[Dataset records Boundary: Start]

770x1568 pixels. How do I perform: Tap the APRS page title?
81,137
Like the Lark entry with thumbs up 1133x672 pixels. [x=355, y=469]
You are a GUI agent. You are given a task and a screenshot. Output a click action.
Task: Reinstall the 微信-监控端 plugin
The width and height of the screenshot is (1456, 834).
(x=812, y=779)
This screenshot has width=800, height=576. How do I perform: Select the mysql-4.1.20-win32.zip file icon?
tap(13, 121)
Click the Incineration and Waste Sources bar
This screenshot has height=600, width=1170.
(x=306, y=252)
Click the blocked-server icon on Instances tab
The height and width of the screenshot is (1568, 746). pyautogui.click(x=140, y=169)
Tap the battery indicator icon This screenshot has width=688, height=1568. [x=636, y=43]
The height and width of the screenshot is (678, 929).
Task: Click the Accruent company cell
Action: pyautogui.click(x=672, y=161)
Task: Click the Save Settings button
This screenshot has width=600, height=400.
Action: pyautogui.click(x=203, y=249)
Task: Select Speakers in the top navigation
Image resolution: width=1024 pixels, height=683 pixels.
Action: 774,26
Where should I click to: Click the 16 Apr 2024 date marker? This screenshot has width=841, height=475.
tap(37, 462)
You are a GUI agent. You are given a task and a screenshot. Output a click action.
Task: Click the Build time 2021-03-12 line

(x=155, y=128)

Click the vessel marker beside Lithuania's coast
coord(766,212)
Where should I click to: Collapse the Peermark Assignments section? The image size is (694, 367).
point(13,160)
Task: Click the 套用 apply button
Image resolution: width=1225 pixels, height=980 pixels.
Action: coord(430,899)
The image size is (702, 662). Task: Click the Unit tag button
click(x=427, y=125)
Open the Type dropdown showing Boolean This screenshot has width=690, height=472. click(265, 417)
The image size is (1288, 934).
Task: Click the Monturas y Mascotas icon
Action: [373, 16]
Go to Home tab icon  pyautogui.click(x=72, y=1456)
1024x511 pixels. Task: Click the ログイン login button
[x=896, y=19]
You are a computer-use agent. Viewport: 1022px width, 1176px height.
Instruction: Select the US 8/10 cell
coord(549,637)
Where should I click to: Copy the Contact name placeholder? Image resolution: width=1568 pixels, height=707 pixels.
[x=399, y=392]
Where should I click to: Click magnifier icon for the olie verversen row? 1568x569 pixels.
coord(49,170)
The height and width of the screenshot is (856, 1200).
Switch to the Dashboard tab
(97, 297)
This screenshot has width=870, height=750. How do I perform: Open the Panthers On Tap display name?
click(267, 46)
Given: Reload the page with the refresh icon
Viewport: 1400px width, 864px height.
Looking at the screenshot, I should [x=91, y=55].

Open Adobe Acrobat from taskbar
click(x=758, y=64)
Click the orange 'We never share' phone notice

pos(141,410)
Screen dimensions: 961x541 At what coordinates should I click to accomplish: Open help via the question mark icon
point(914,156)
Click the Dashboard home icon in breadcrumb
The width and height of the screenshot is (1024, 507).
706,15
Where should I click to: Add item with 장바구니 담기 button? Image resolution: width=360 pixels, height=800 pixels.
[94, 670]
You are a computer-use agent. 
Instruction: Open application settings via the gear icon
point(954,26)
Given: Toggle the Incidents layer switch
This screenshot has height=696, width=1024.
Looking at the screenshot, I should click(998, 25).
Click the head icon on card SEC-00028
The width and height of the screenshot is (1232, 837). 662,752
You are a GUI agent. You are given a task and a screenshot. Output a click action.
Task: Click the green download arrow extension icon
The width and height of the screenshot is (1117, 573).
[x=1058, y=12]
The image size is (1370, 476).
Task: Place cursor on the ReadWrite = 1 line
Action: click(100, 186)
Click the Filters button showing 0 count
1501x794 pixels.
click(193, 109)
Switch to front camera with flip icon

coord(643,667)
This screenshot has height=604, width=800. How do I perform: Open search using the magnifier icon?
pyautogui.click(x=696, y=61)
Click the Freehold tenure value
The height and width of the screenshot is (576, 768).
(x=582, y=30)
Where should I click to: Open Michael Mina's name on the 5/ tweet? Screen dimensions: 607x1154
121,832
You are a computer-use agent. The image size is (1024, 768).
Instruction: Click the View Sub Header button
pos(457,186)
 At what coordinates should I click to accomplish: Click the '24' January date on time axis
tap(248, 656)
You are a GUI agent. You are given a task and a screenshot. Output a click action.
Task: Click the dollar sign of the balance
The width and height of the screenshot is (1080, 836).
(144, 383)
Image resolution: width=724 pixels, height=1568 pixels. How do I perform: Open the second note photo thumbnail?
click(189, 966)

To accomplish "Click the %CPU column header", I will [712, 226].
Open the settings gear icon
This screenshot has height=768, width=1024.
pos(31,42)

[Dataset records Boundary: End]

Directions: Each entry should be retyped exactly as given.

Exercise answer:
770x1568 pixels. How do I perform: Tap the APRS page title?
81,137
Like the Lark entry with thumbs up 1133x672 pixels. [x=355, y=469]
You are a GUI agent. You are given a task and a screenshot. Output a click action.
Task: Reinstall the 微信-监控端 plugin
The width and height of the screenshot is (1456, 834).
(x=812, y=779)
This screenshot has width=800, height=576. How do I perform: Select the mysql-4.1.20-win32.zip file icon?
tap(13, 121)
Click the Incineration and Waste Sources bar
This screenshot has height=600, width=1170.
(x=306, y=252)
Click the blocked-server icon on Instances tab
The height and width of the screenshot is (1568, 746). pyautogui.click(x=140, y=169)
Tap the battery indicator icon This screenshot has width=688, height=1568. [x=636, y=43]
The height and width of the screenshot is (678, 929).
Task: Click the Accruent company cell
Action: pyautogui.click(x=672, y=161)
Task: Click the Save Settings button
This screenshot has width=600, height=400.
Action: pyautogui.click(x=203, y=249)
Task: Select Speakers in the top navigation
Image resolution: width=1024 pixels, height=683 pixels.
Action: 774,26
Where should I click to: Click the 16 Apr 2024 date marker? This screenshot has width=841, height=475.
tap(37, 462)
You are a GUI agent. You are given a task and a screenshot. Output a click action.
Task: Click the Build time 2021-03-12 line

(x=155, y=128)

Click the vessel marker beside Lithuania's coast
coord(766,212)
Where should I click to: Collapse the Peermark Assignments section? The image size is (694, 367).
point(13,160)
Task: Click the 套用 apply button
Image resolution: width=1225 pixels, height=980 pixels.
Action: coord(430,899)
The image size is (702, 662). Task: Click the Unit tag button
click(x=427, y=125)
Open the Type dropdown showing Boolean This screenshot has width=690, height=472. click(265, 417)
The image size is (1288, 934).
Task: Click the Monturas y Mascotas icon
Action: [373, 16]
Go to Home tab icon  pyautogui.click(x=72, y=1456)
1024x511 pixels. Task: Click the ログイン login button
[x=896, y=19]
You are a computer-use agent. Viewport: 1022px width, 1176px height.
Instruction: Select the US 8/10 cell
coord(549,637)
Where should I click to: Copy the Contact name placeholder? Image resolution: width=1568 pixels, height=707 pixels.
[x=399, y=392]
Where should I click to: Click magnifier icon for the olie verversen row? 1568x569 pixels.
coord(49,170)
The height and width of the screenshot is (856, 1200).
Switch to the Dashboard tab
(97, 297)
This screenshot has width=870, height=750. How do I perform: Open the Panthers On Tap display name?
click(267, 46)
Given: Reload the page with the refresh icon
Viewport: 1400px width, 864px height.
Looking at the screenshot, I should [x=91, y=55].

Open Adobe Acrobat from taskbar
click(x=758, y=64)
Click the orange 'We never share' phone notice

pos(141,410)
Screen dimensions: 961x541 At what coordinates should I click to accomplish: Open help via the question mark icon
point(914,156)
Click the Dashboard home icon in breadcrumb
The width and height of the screenshot is (1024, 507).
706,15
Where should I click to: Add item with 장바구니 담기 button? Image resolution: width=360 pixels, height=800 pixels.
[94, 670]
You are a computer-use agent. 
Instruction: Open application settings via the gear icon
point(954,26)
Given: Toggle the Incidents layer switch
This screenshot has height=696, width=1024.
Looking at the screenshot, I should click(998, 25).
Click the head icon on card SEC-00028
The width and height of the screenshot is (1232, 837). 662,752
You are a GUI agent. You are given a task and a screenshot. Output a click action.
Task: Click the green download arrow extension icon
The width and height of the screenshot is (1117, 573).
[x=1058, y=12]
The image size is (1370, 476).
Task: Place cursor on the ReadWrite = 1 line
Action: click(100, 186)
Click the Filters button showing 0 count
1501x794 pixels.
click(193, 109)
Switch to front camera with flip icon

coord(643,667)
This screenshot has height=604, width=800. How do I perform: Open search using the magnifier icon?
pyautogui.click(x=696, y=61)
Click the Freehold tenure value
The height and width of the screenshot is (576, 768).
(x=582, y=30)
Where should I click to: Open Michael Mina's name on the 5/ tweet? Screen dimensions: 607x1154
121,832
You are a computer-use agent. The image size is (1024, 768).
Instruction: Click the View Sub Header button
pos(457,186)
 At what coordinates should I click to accomplish: Click the '24' January date on time axis
tap(248, 656)
You are a GUI agent. You are given a task and a screenshot. Output a click action.
Task: Click the dollar sign of the balance
The width and height of the screenshot is (1080, 836).
(144, 383)
Image resolution: width=724 pixels, height=1568 pixels. How do I perform: Open the second note photo thumbnail?
click(189, 966)

To accomplish "Click the %CPU column header", I will [712, 226].
Open the settings gear icon
This screenshot has height=768, width=1024.
pos(31,42)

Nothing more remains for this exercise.